A definição de assédio contempla os atos indesejados praticados perante outrem, "com o objetivo ou o efeito de perturbar ou constranger a pessoa, afetar a sua dignidade, ou de lhe criar um ambiente intimidativo, hostil, degradante, humilhante ou desestabilizador", nos termos da Comissão para a Igualdade no Trabalho e no Emprego. Esta definição tem sido importante nos contextos do assédio moral e sexual. No entanto, enquanto ato de perturbação, hostil e de coação, o assédio pode ir além dos contextos sexuais e morais. Nesse sentido, o que proponho é observar a campanha eleitoral como um ato de assédio, sugerindo a adoção do conceito de «assédio político». Nessa ótica, o assédio político corresponderia ao ato de coagir, de forma intensa e individual, pessoas singulares, na sua qualidade de eleitores, durante atos coletivos de campanha, designados por "arruadas". O assédio político distinguir-se-ia, nessa medida, da campanha eleitoral, pelo grau de intensidade e abordagem individual aos eleitores. Quando observadas as dinâmicas das "arruadas", é possível constatar, in loco ou por meio da televisão, a existência de abordagens individuais que visam a intensa captura do voto, nas quais os agentes políticos fazem uso-fruto da circunstância de popularidade, da presença de jornalistas e da oferta de material de merchandising. 

Assédio e Abstenção: uma possível correlação? 

Pedro Magalhães[1], a partir do estudo das eleições legislativas portuguesas de 1999, defende que "(...) a abstenção é fundamentalmente determinada pela idade e pelo grau de isolamento familiar e, indirectamente, pelo estatuto sócio-económico (...)", adiantando uma conclusão que hoje pertence ao domínio comum da realidade política nacional:

o seu declínio sugere que a chave para a compreensão do fenómeno da abstenção em Portugal poderá estar em mudança nas atitudes políticas que atravessam estratos sociais, económicos e educacionais: o desalinhamento partidário e a diminuição da confiança em relação ao sistema político.

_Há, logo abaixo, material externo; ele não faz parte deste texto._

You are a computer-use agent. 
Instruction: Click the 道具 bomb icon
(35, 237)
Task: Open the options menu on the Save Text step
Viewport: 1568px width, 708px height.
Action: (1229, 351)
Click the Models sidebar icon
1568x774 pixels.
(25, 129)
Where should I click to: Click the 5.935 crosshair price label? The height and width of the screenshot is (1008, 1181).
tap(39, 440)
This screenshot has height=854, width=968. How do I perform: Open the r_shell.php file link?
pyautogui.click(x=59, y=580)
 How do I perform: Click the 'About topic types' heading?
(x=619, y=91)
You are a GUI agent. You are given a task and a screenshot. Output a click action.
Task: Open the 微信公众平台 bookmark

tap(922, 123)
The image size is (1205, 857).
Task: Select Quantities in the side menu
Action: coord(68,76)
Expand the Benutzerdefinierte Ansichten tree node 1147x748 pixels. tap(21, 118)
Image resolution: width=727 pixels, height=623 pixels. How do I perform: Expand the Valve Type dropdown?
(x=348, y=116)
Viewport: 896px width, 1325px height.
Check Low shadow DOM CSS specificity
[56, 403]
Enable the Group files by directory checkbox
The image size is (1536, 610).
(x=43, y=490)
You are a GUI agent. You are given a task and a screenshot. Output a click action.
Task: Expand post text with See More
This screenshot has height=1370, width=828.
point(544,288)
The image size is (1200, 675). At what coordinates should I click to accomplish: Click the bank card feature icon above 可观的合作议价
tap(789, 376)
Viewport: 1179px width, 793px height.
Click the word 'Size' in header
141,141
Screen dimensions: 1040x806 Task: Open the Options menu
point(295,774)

Ora, a desconfiança política -- que reconhecemos contribuir para a emergência dos movimentos populistas e de candidatos anti-establishment [2] -- é, certamente, alimentada pelo distanciamento entre atores políticos e sociedade civil durante o período regular de exercício de cargos políticos. Por outras palavras, a desconfiança alimenta-se da consciência de que somente em período de campanha, i.e., quando os atores políticos regressam ao papel de candidatos, é recuperada a ação junto do eleitorado, não através de iniciativas de diálogo, mas por meio de ações de massas que visam a captura do maior número de votos possível. Ora, é nessa dinâmica de ação consertada que surge o conceito de assédio político, uma vez que há uma consciência generalizada, por parte dos eleitores, de que tais ações visam, exclusivamente, garantir o voto, despindo o cidadão do seu capital intelectual e politicamente relevante, e observando-o, meramente, como um «voto». 

Nesses termos, em que a ação dos atores políticos na captura do voto é percecionada pelo eleitorado como um ato de arrastamento do voto, no qual as circunstâncias das comunidades locais não são consideradas, tendo uma evidente demarcação no tempo, correspondendo aos períodos eleitorais, é possível relacionar tal assédio à produção de desconfiança e, assim, ao efeito eleitoral de abstenção. As "arruadas", enquanto verdadeiro ato de "arrastão" do voto, bem demarcadas no tempo, e sem reprodução de proximidades em períodos de regular funcionamento das instituições, produzem, portanto, um efeito contrário ao desejado: o aumento da perceção do "nós" e "eles", que permite o posicionamento de atores que se apresentam a si mesmos como antissistémicos e que minam a saúde da Democracia.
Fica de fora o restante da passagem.